19. Yüzyıl bilimindeki yanlış bir algı neticesinde gelişen bilimsel buluşlar nötrinonun keşif serüvenini meydana getirdi; çünkü bu dönem bilim insanları madde ve enerjinin birbirinden tamamen farklı fiziksel olgular olduğunda hemfikirdiler. Klasik fizik açısından madde, uzayda yer kaplayan belli kütleye sahip şey’dir. Öte yandan enerji onların bakış açısına göre maddeden (kütleden) tamamen farklıydı zira enerjinin uzayda yer kaplaması veya herhangi bir kütleye sahip olması söz konusu değildi ancak sadece enerjinin iş yapabilmesi mümkündü. Ayrıca kütle ve enerji hakkında ortak bir görüş mevcuttu ki o da hepimizin bildiği, ‘hiçbir şey ne yoktan var edilebilir ne de vardan yok edilebilir’ hakkındaki korunum yasaları’nı temsil eden fikirdi. Kütle-enerji arasındaki bu farklı algı bilim dünyasını uzun süre meşgul etti; ta ki tarihler 1905 yılını gösterene dek… Bu ve bundan sonraki yıllarda Alman Fizikçi Albert Einstein (1879-1955), uzay ve zaman algılarımızı altüst ettiği yetmezmiş gibi madde ve enerji hakkındaki görüşleriyle de darmadağınık olan bilgilerimizi yerli yerine koyarak büyük bir başarı daha gerçekleştirdi. Einstein’a göre kütle enerjiye, enerji de kütleye dönüşebilirdi çünkü kütle bir nevi enerjinin yoğunlaşmış bir biçimiydi; kısacası kütle ve enerji ayrılmaz bir bütündü ve bu iki kavramı birbirinden ayrı düşünmek pek mümkün değildi.
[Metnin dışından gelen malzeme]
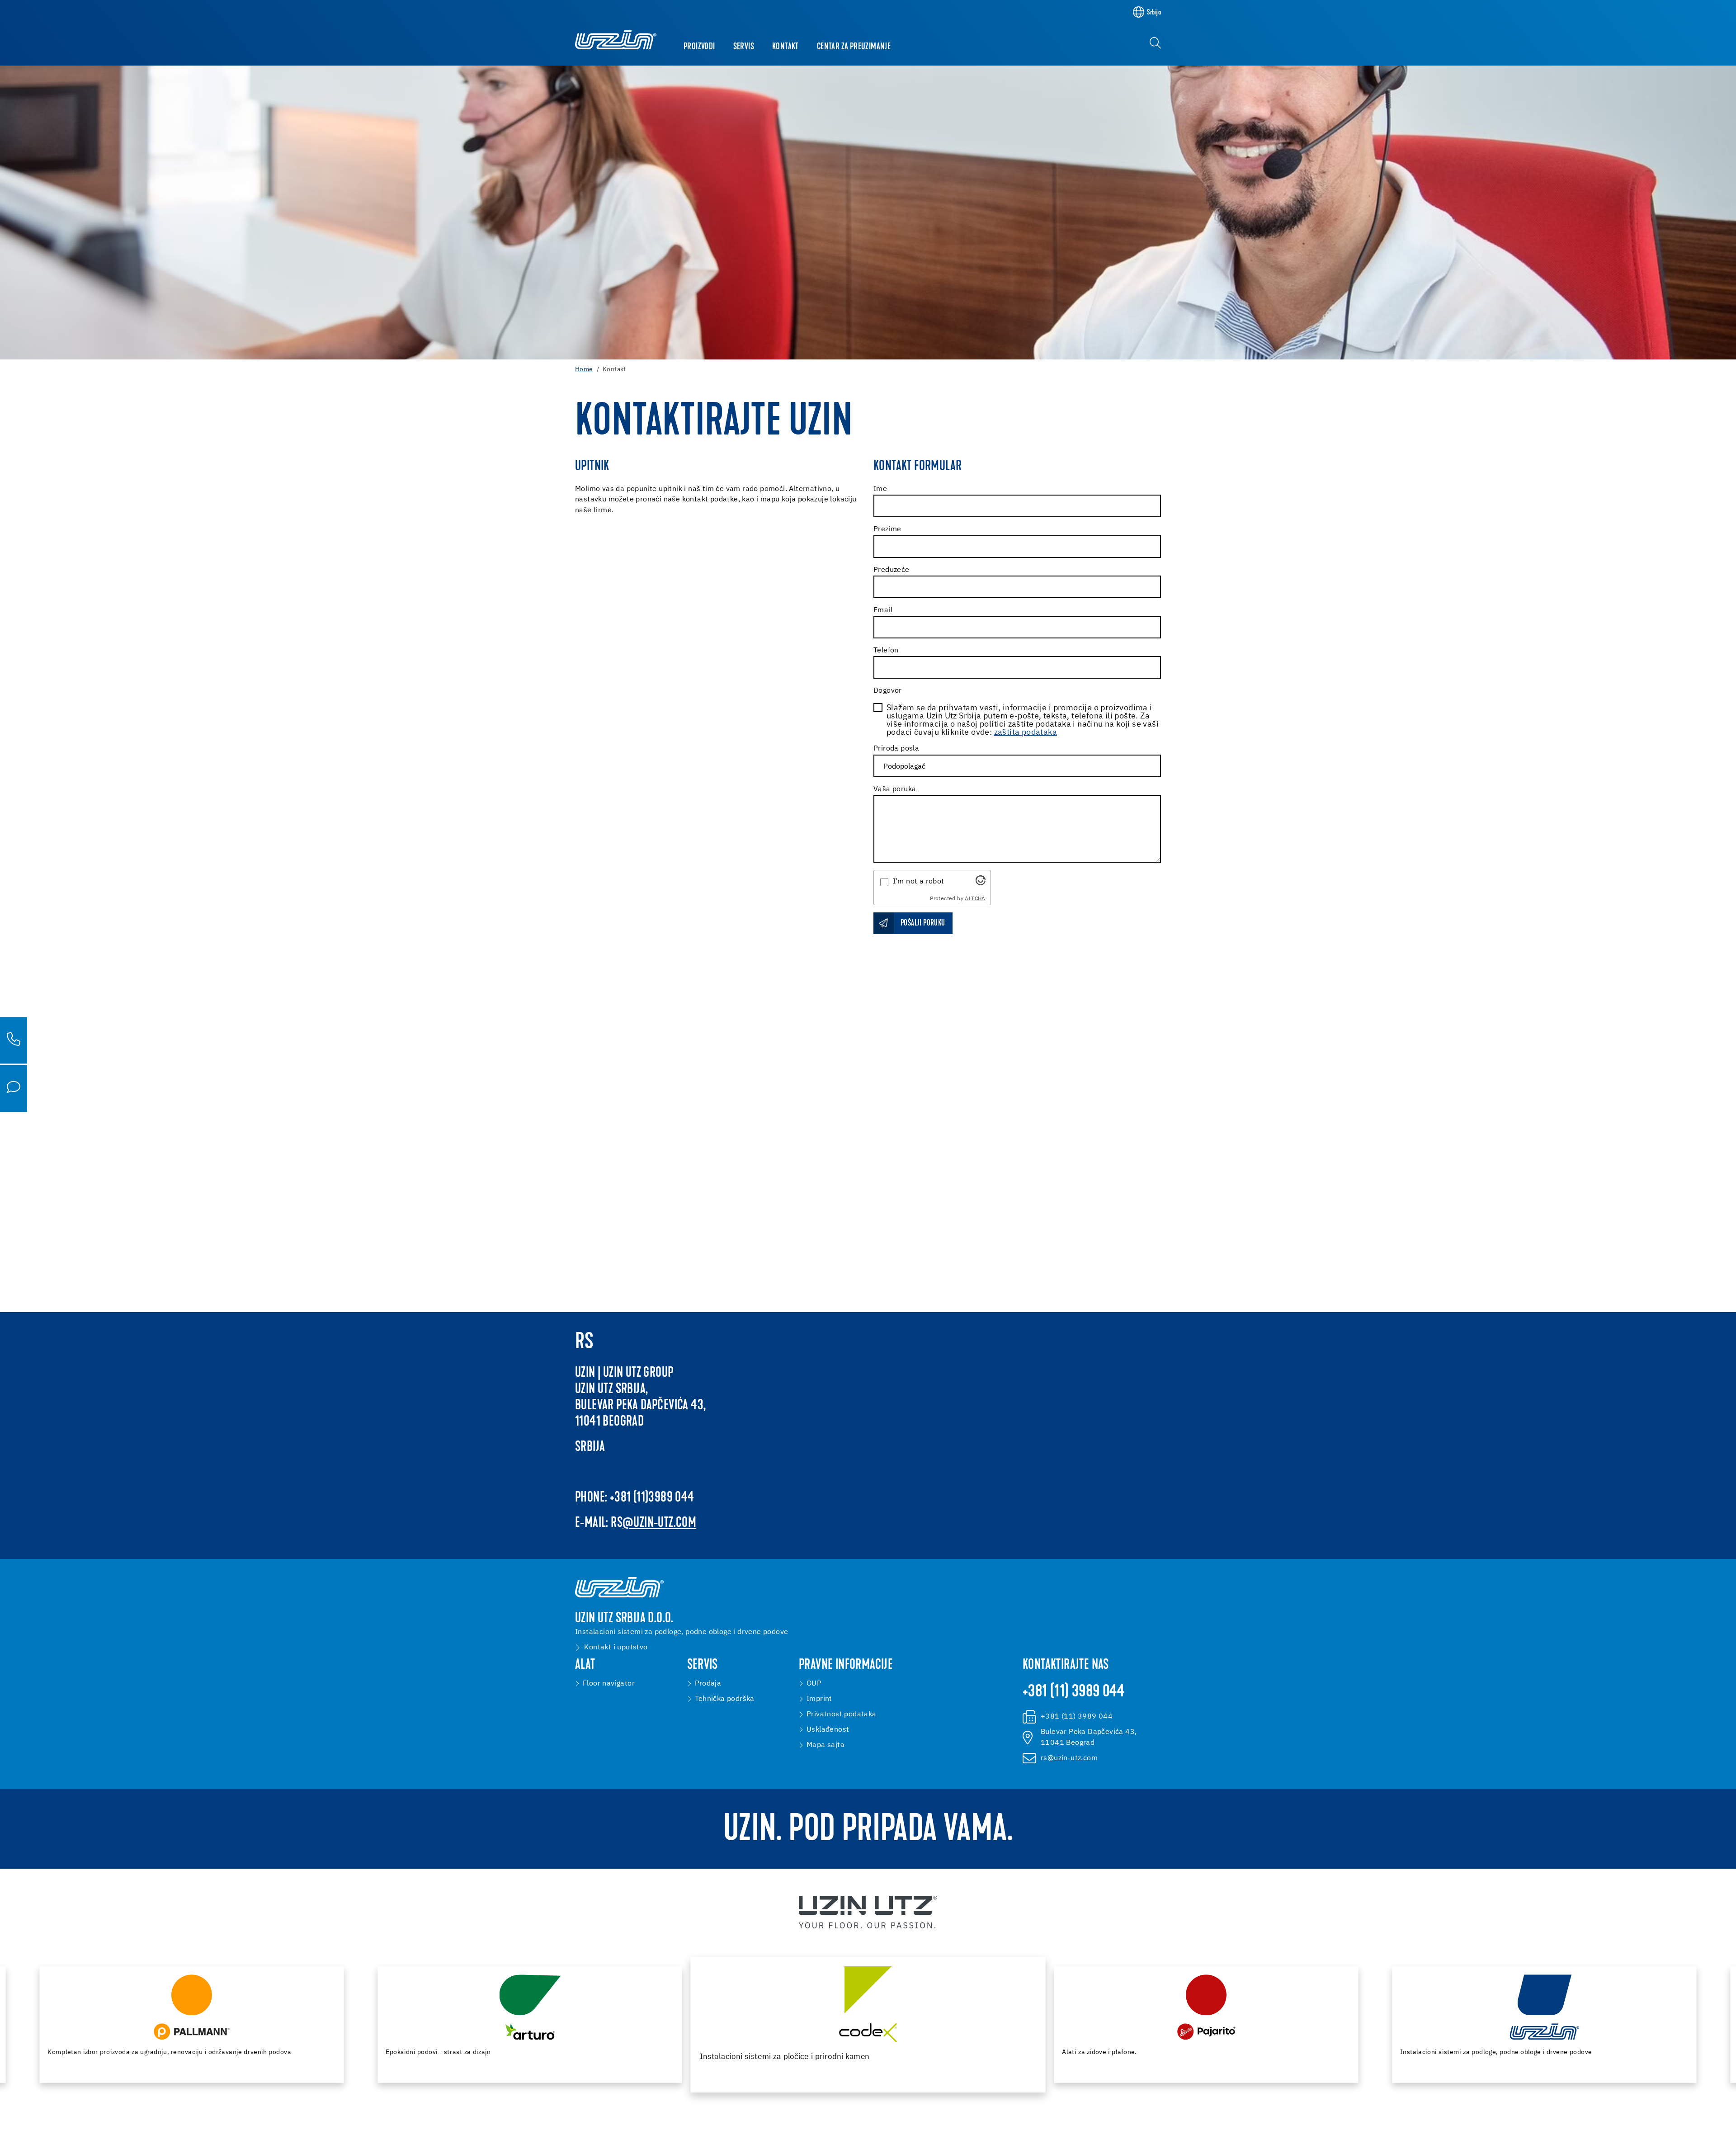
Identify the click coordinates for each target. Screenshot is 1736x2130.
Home (584, 369)
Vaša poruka (894, 789)
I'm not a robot (918, 881)
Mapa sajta (825, 1745)
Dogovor (887, 690)
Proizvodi (699, 47)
Oysa enerjinin korunum yasası tam anlamıyla çözülememişti zira fizikçiler on yılı aşkın bir süredir, 1920’lerden itibaren 1930 yıllarının başına kadar, beta parçacığının bozunumu (radyoaktif atom çekirdeğinin pozitif (+) ya da negatif (-) elektron fırlatarak gerçekleştirdiği bozunum) sorunuyla uğraşıyorlardı. Beta parçacıkları, bir çekirdek parçalandığında kütle kaybından dolayı açığa çıkması beklenen enerjiyi bütünüyle çekirdekten dışarı çıkartabiliyordu. Ölçümler radyoaktif maddeden çıkan elektronların enerjilerinde bir süreklilik gösteriyordu ki, kuantum kuramına göre bu yanlıştı; çünkü elektronlar önüne gelen her enerjiyi değil de belirli enerjileri alabilirlerdi. Ayrıca çekirdeğin parçalanmadan önceki enerjisi sonraki enerjisinden büyük çıkıyordu. Nitekim beta bozunumundaki daha az enerji ve pek de tahmin edilemeyen bu problem bazı fizikçileri dehşete düşürmekle kalmamış, enerjinin korunumu yasasının bu parçacık için geçerli olmadığını bilim dünyasında ümitsizce düşündürmeye başlamıştı. Öte yandan bir diğer sıkıntıysa kinetik enerjide görülen farklılıktan kaynaklanıyordu. Şöyle ki; yayılan beta parçacıklarının farklı enerji değerleri vardı ve buda farklı enerjide elektron yayılması demekti; parçalanan çekirdeklerin başlangıç kütleleri aynı olduğundan parçalanma neticesinde elektronların kinetik enerjileri de aynı olmalıydı fakat evdeki hesap çarşıya uymuyordu. Beta bozunumu esnasında çekirdeğin parçalanması sonucu açığa çıkan kinetik enerji tamamen farklıydı! Peki, bu nasıl mümkün oluyordu?  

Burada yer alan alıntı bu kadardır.